Re-extract and re-save whenever the template file itself changes. The schema is a snapshot of the template at extraction time; a stale schema will miss any placeholder or style edits made to the .xlsx after the last extraction.

Core Concepts¶

1. The Bundle Stores a Plan, Not a Rendering¶

report.json holds resolved scalar cells and compact dataframe anchors (column names, start position, style), but never the expanded row data. Rows stay in Parquet under data/. A bundle containing a million-row table is almost as small as one containing a thousand-row table because the bundle never holds the rows, only the instructions for where and how to write them. This is what keeps persisted bundles small and what lets streaming export read in batches and hold near-constant memory.

2. Why Compile and Export Are Separate Steps¶

Compilation is the expensive part: reading the template contract, validating types, materialising dataframes to Parquet, and resolving the layout plan. Once a bundle exists, export is largely mechanical.
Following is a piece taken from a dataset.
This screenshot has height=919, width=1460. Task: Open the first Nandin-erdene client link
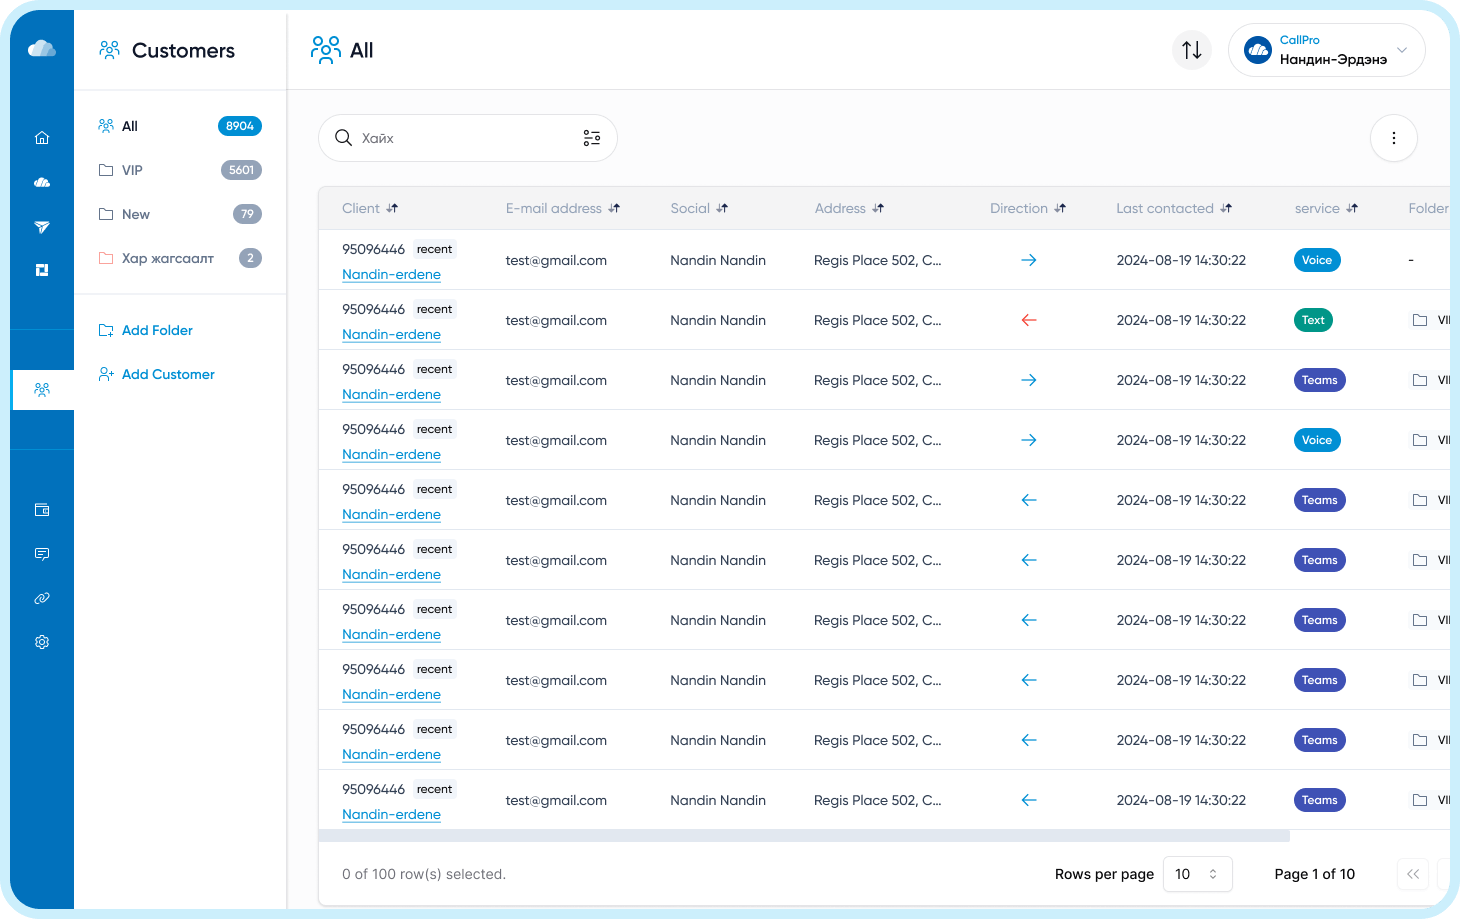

Keeping them separate enables the pattern where a scheduled job compiles once when data is ready and a web request or script exports on demand without recompiling. The bundle is the handoff artifact between those two concerns.

Troubleshooting¶

KeyError on a required placeholder. The payload is missing a key the template needs. Compare against inputs(schema).
ValueError about merges overlapping dataframe output. A merged region sits where a table wants to expand. Either move it in the template or let the library move it with dataframe_shift; see Dataframe Layout & Shifting.
The bundle directory wasn't deleted. auto_delete_bundle only deletes after a successful export. A failed export keeps the bundle so you don't lose work.